The study, led by Dr Greg Ngo and Professor Duncan Baird from Cardiff University's School of Medicine, reveals the mechanism behind chromoanasynthesis, a catastrophic type of chromosome rearrangement that leads to highly complex patterns of mutation.
Dr Ngo, Research Fellow, said: "DNA mutations are a fundamental part of cancer development, disrupting the instructions that normally regulate how cells grow, divide and repair themselves.
"Chromoanasynthesis is one of the most extreme forms of DNA mutation, involving massive, chaotic restructuring of a chromosome — a phenomenon that has been described as 'chromosome rebirth'."
Until now, the biological process driving these mutations had remained unclear.
Using an advanced DNA sequencing technique designed to examine complex changes near the end of chromosomes, known as telomeres, the team demonstrated that these mutations occur when DNA breaks during cell division. Rather than repairing the damage cleanly, dividing cells rely on a repair mechanism that uses only tiny segments of matching DNA to reconnect broken strands.

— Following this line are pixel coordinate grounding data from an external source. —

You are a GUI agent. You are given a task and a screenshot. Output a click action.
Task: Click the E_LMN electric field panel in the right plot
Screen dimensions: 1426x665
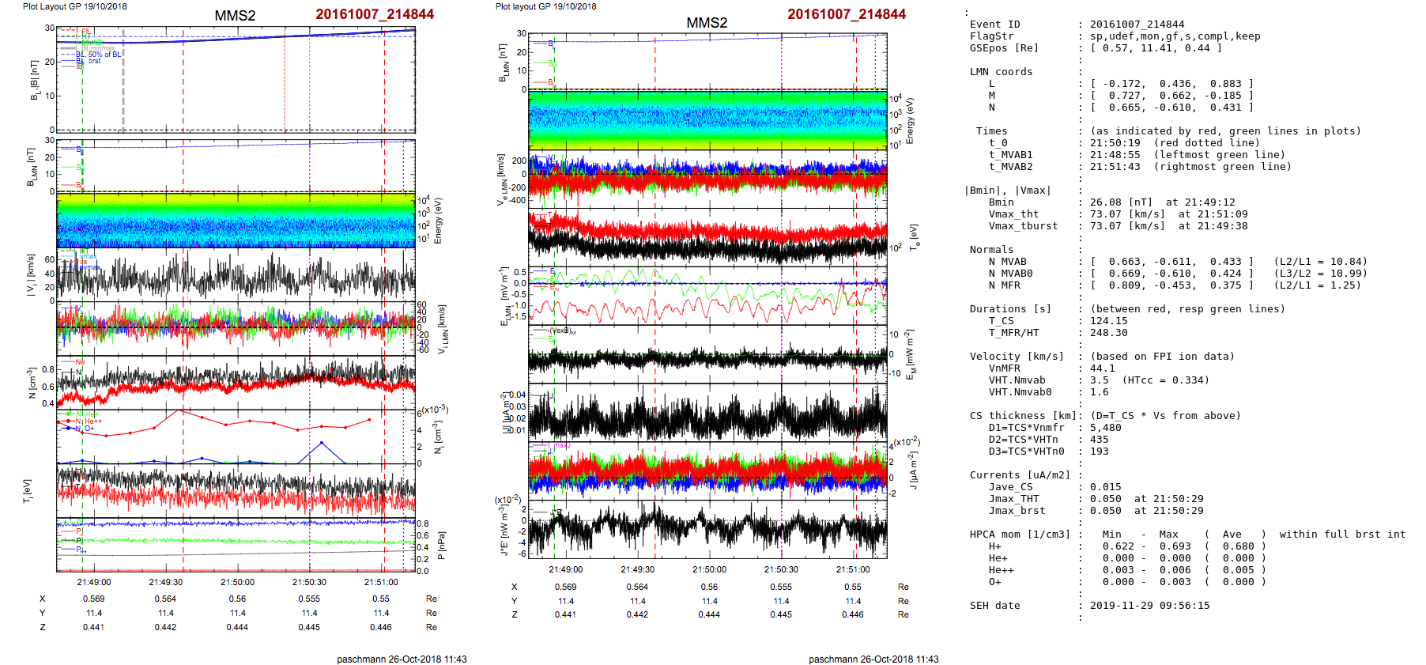tap(707, 296)
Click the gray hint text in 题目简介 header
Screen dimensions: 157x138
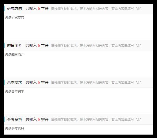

The researchers discovered that two separate DNA repair systems unexpectedly combine during this process, causing the DNA-copying machinery to jump erratically across the genome. This can result in large sections of DNA being duplicated many times, creating the chaotic patterns characteristic of chromoanasynthesis.
By showing how telomere dysfunction triggers this error-prone repair pathway, we provide a clear explanation for how such dramatic chromosome rearrangements form. Understanding this process is crucial because these events can accelerate cancer development and influence how tumours behave.
The findings offer new opportunities for medical research. By identifying the proteins and pathways involved, scientists may be able to develop drugs that target these mechanisms directly.
The work also opens the door to new diagnostic approaches, including the possibility of detecting these complex mutation signatures in early-stage disease.
We were astonished by the complexity of the mutations we observed. Because we can now induce and study these events in the lab, we have a powerful system to investigate which repair factors are involved and where potential diagnostic hotspots might lie.
Cancer Research UK's director of research and partnerships, Catherine Elliott, said: "We are proud to support this groundbreaking work from Cardiff University, which uncovers a fascinating new understanding of how chaotic chromosome mutations arise.
"These insights into chromoanasynthesis mark an important step forward in our mission to unravel the fundamental biology of cancer.
"By identifying the mechanisms that drive these dramatic genetic changes, this research not only deepens our scientific knowledge but also opens up new possibilities for earlier detection and the development of more targeted treatments. We are delighted to have funded a study with such potential to improve outcomes for people affected by cancer."
The research, Mitotic microhomology-mediated break-induced replication promotes chromoanasynthesis , was published in Nature Communications. The study was funded by Cancer Research UK.